▶ [Brief]:
Render every line of the entries below as a Markdown table with the columns Row and Line, numbering the rows and leaving out blank lines.

▶ [Stored data]:
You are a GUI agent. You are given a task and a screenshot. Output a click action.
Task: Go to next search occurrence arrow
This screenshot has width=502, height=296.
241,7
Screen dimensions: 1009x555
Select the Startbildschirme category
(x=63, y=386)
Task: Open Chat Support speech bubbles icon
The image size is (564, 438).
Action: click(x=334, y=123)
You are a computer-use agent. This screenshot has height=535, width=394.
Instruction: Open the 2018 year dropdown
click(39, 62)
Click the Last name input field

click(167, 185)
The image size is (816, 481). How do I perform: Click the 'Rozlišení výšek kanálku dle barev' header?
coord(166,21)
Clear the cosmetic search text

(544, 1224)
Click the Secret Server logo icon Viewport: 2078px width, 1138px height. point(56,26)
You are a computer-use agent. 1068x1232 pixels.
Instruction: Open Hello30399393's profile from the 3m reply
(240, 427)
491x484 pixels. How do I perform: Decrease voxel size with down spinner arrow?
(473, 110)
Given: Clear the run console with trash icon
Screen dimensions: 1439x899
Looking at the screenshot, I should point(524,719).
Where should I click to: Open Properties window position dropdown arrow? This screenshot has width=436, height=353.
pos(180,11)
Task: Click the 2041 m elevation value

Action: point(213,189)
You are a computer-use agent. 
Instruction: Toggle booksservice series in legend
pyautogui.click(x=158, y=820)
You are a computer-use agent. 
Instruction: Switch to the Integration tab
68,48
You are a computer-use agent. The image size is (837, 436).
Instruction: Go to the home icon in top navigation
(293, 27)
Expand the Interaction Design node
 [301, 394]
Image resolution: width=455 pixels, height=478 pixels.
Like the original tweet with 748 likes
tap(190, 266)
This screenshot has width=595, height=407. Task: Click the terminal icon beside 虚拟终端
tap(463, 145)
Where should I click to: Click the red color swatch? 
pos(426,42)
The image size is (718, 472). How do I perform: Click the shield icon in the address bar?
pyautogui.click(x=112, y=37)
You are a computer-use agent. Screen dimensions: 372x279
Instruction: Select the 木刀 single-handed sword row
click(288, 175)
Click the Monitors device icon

▶ [Result of the exercise]:
| Row | Line |
|---|---|
| 1 | You are a GUI agent. You are given a task and a screenshot. Output a click action. |
| 2 | Task: Go to next search occurrence arrow |
| 3 | This screenshot has width=502, height=296. |
| 4 | 241,7 |
| 5 | Screen dimensions: 1009x555 |
| 6 | Select the Startbildschirme category |
| 7 | (x=63, y=386) |
| 8 | Task: Open Chat Support speech bubbles icon |
| 9 | The image size is (564, 438). |
| 10 | Action: click(x=334, y=123) |
| 11 | You are a computer-use agent. This screenshot has height=535, width=394. |
| 12 | Instruction: Open the 2018 year dropdown |
| 13 | click(39, 62) |
| 14 | Click the Last name input field |
| 15 | click(167, 185) |
| 16 | The image size is (816, 481). How do I perform: Click the 'Rozlišení výšek kanálku dle barev' header? |
| 17 | coord(166,21) |
| 18 | Clear the cosmetic search text |
| 19 | (544, 1224) |
| 20 | Click the Secret Server logo icon Viewport: 2078px width, 1138px height. point(56,26) |
| 21 | You are a computer-use agent. 1068x1232 pixels. |
| 22 | Instruction: Open Hello30399393's profile from the 3m reply |
| 23 | (240, 427) |
| 24 | 491x484 pixels. How do I perform: Decrease voxel size with down spinner arrow? |
| 25 | (473, 110) |
| 26 | Given: Clear the run console with trash icon |
| 27 | Screen dimensions: 1439x899 |
| 28 | Looking at the screenshot, I should point(524,719). |
| 29 | Where should I click to: Open Properties window position dropdown arrow? This screenshot has width=436, height=353. |
| 30 | pos(180,11) |
| 31 | Task: Click the 2041 m elevation value |
| 32 | Action: point(213,189) |
| 33 | You are a computer-use agent.  |
| 34 | Instruction: Toggle booksservice series in legend |
| 35 | pyautogui.click(x=158, y=820) |
| 36 | You are a computer-use agent.  |
| 37 | Instruction: Switch to the Integration tab |
| 38 | 68,48 |
| 39 | You are a computer-use agent. The image size is (837, 436). |
| 40 | Instruction: Go to the home icon in top navigation |
| 41 | (293, 27) |
| 42 | Expand the Interaction Design node |
| 43 |  [301, 394] |
| 44 | Image resolution: width=455 pixels, height=478 pixels. |
| 45 | Like the original tweet with 748 likes |
| 46 | tap(190, 266) |
| 47 | This screenshot has width=595, height=407. Task: Click the terminal icon beside 虚拟终端 |
| 48 | tap(463, 145) |
| 49 | Where should I click to: Click the red color swatch?  |
| 50 | pos(426,42) |
| 51 | The image size is (718, 472). How do I perform: Click the shield icon in the address bar? |
| 52 | pyautogui.click(x=112, y=37) |
| 53 | You are a computer-use agent. Screen dimensions: 372x279 |
| 54 | Instruction: Select the 木刀 single-handed sword row |
| 55 | click(288, 175) |
| 56 | Click the Monitors device icon |